Ausgangstext:
########
Die Rettung für viele ist es, online Musikunterricht zu geben. Eine Möglichkeit, das auch Ros Gilman nutzt: Er unterrichtet Geige, Klavier und Komposition. Der Auftrag, an dem er eigentlich gerade arbeiten würde, die Musik zu einem Kinofilm, ist verschoben. "Sie haben nicht mal angefangen zu drehen." Die staatlichen Hilfen in England greifen für ihn nicht, denn es gibt sie für Angestellte und für Freiberufler. Er ist allerdings Chef seiner eigenen kleinen Firma.

Insgesamt ist die Bezahlung von Künstlern ein Problem. Bei Streaminganbietern gebe es da sehr große Unterschiede und als Künstler müsse man auch erst einmal wisse, wie man sich vermarktet. "Diese Industrie ist sehr hart." Man müsse eigentlich eine kaufmännische Ausbildung oder die Grundzüge eines BWL-Studiums haben. Ros Gilman selbst hat nach der Schule in Pfaffenhofen in Wien Musik und Komposition studiert und dann noch ein Diplom in Musikbusiness draufgesetzt. "Marketing ist ein riesen Thema", dazu brauche man Vertragsrecht, Buchhaltung, gute Verkaufstechniken und vieles mehr. Zum Erfolg gehöre auch, ein Team leiten zu können. Im Fall von Ros Gilman ist es ein Team von Freelancern - "allein bringst du nichts voran". Nur gute Musik zu machen, das reiche alleine nicht aus. Ros Gilman würde so weit gehen zu sagen, dass man selbst mit mittelmäßiger Kunst weiter komme, wenn man nur den Rest gut draufhabe. Wenn nicht "könntest du Mozart selbst sein..." Deshalb wäre sein Rat an sein Ich vor 15 Jahren: Eine Basis von allem Kaufmännischem nachlegen. Wichtig sei auch, dass Künstler ihre Kunst nicht verschenken, denn sonst verliere sich der Wert. Auch für alle anderen, die in dem Bereich tätig sind. "Kunst hat generell einen Wert und ich hoffe, dass Künstler künftig fairer bezahlt werden, um weiterhin Kunst machen zu können."

Ein persönliches Anliegen ist Ros Gilman die orchestrale Musik. "Ich glaube, dass viele Menschen sie gerne hören würden, wenn sie einen Zugang dazu hätten", ist seine Überzeugung. Doch man sehe es schon an den Plakaten: ein kleines für das Lodon Symphony Orchestra und daneben ein riesiges für einen Popkünstler beispielsweise. "Meine Mission ist es, auch online und über die sozialen Medien diese Musik den Menschen nahe zu bringen." Und immer wieder bekomme er Reaktionen. "Danke, dass du mir diese Welt gezeigt hast." Ros Gilman sieht es als ein Tor, einen ersten Schritt - "und später gehen sie vielleicht zu Mozart oder Mahler". Was nicht heißt, dass er selbst nicht auch gute Popmusik zu schätzen weiß.
########
Schriftliche Aufgabe 1: Überarbeite im Ausgangstext die Passage von „Ein persönliches Anliegen“ bis „zu schätzen weiß.“, indem du „orchestrale Musik“ durch „klassische Musik“ ersetzt, und gib die Passage vollständig wieder.
Schriftliche Aufgabe 2: Führe den Ausgangstext im Anschluss an seinen letzten Satz weiter.
Die Daten werden für die Bearbeitung nicht gebraucht.

Bereitgestellte Daten:
########
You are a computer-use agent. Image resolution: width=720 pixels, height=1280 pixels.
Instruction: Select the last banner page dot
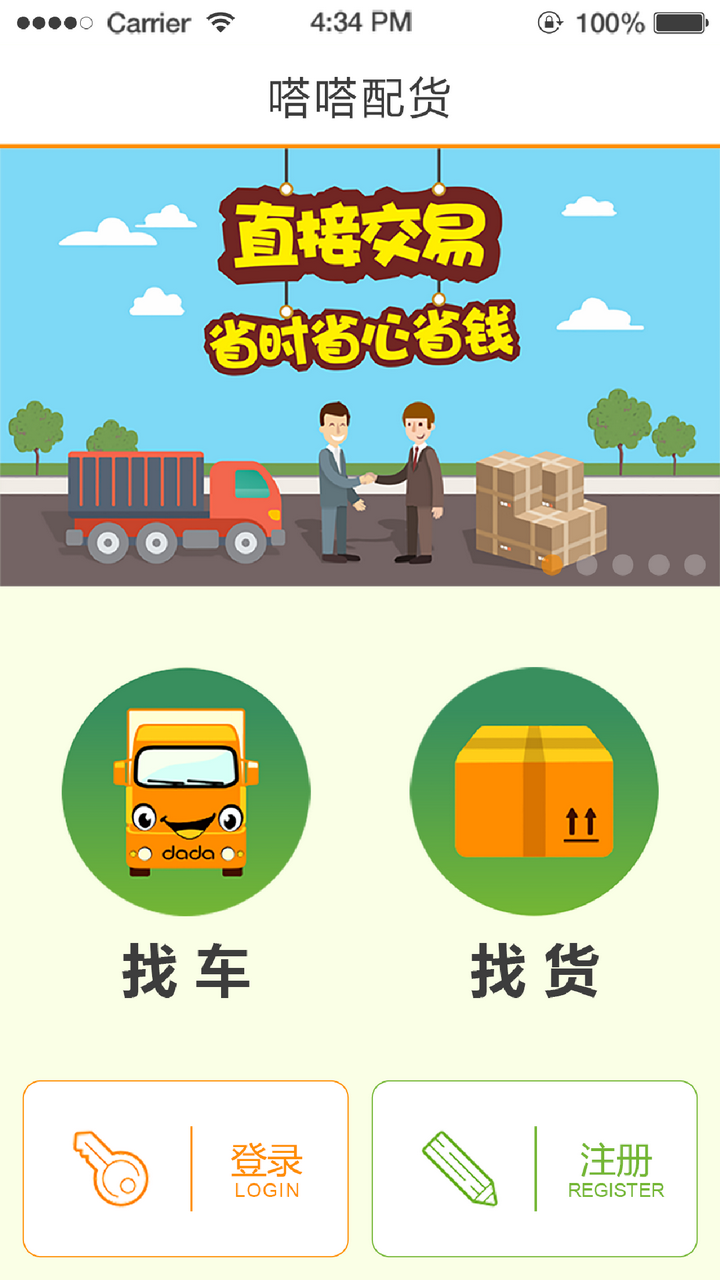[695, 565]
########
Antwort 1:
Ein persönliches Anliegen ist Ros Gilman die klassische Musik. "Ich glaube, dass viele Menschen sie gerne hören würden, wenn sie einen Zugang dazu hätten", ist seine Überzeugung. Doch man sehe es schon an den Plakaten: ein kleines für das Lodon Symphony Orchestra und daneben ein riesiges für einen Popkünstler beispielsweise. "Meine Mission ist es, auch online und über die sozialen Medien diese Musik den Menschen nahe zu bringen." Und immer wieder bekomme er Reaktionen. "Danke, dass du mir diese Welt gezeigt hast." Ros Gilman sieht es als ein Tor, einen ersten Schritt - "und später gehen sie vielleicht zu Mozart oder Mahler". Was nicht heißt, dass er selbst nicht auch gute Popmusik zu schätzen weiß.

Antwort 2:
Ebenso wie Animationsfilme. Hier übernimmt die Musik häufig eine zentrale Rolle im Storytelling. Dann zum Beispiel, wenn es kaum oder keine Dialoge gibt. Man denke Beispielsweise an Wall-E, den kleinen Roboter, der die Erde aufräumt. "Die Musik vermittelt die Emotionen", beschreibt Ros Gilman. "Hörst du ein trauriges Stück, fühlst du dich oft auch so." Das ist für ihn die Kraft, die die Musik hat. Als Komponist schreibt er oft aus der eigenen Emotion heraus. Ob er dann an einem schlechten Tag keine lustige Musik schreiben kann? Ros Gilman lacht. "Ich kann trotzdem eine positive Stimmung schreiben", wenn es ums Professionelle gehe, könne man umschalten. Außerdem gebe es verschiedene Techniken, die ein Komponist verwende, um Stimmungen in der Musik zu erzeugen. Das einfachste Beispiel sind hier Dur und Moll. Anders ist es natürlich, wenn er sich intuitiv einfach ans Instrument setzt.

Doch nicht nur die Musik verändert das Bild, auch das Bild beeinflusst die Musik. Manchmal lese er ein Drehbuch, habe schon etwas dazu im Kopf - und dann sehe er das Bild "und ich schreibe etwas ganz anderes". Die Musik hebe die Bilder noch einmal auf ein ganz anderes Niveau im Zusammenspiel mit Licht, Kostümen, Kameraführung und allem anderen. "Das alles versetzt dich in die Geschichte." Hier lobt Ros Gilman die Filme von Disney - "hier legt man viel Wert auf die Musik, sie ist oft toll orchestral, solche Musik altert nicht". Einer seiner persönlichen Lieblingsfilme ist auch "Coco - Lebendiger als das Leben", eine Hommage an die Musik, wenn man so will.

Was Ros Gilman heuer sehr fehlt sind die Filmfestivals, die abgesagt wurden. Die perfekte Möglichkeit, um zu netzwerken, etwas, das in seinem Bereich sehr wichtig ist. Zu den Corona-Beschränkungen kommt in seinem Fall nun auch noch der Brexit. "Die Grenzkontrollen machen alles schwieriger." Auch dem Filmmarkt werde die Abspaltung Englands von der EU schaden, alleine schon wegen des europäischen Filmfonds, der dann wegfalle. Arbeitstechnisch ist es für den Deutschen in London kein Problem, er lebe schon so lange in England, dass er unbefristet bleiben dürfe. Dennoch bedauert Ros Gilman den Austritt Englands aus der EU, denn "die Briten sind Europäer vom Geist".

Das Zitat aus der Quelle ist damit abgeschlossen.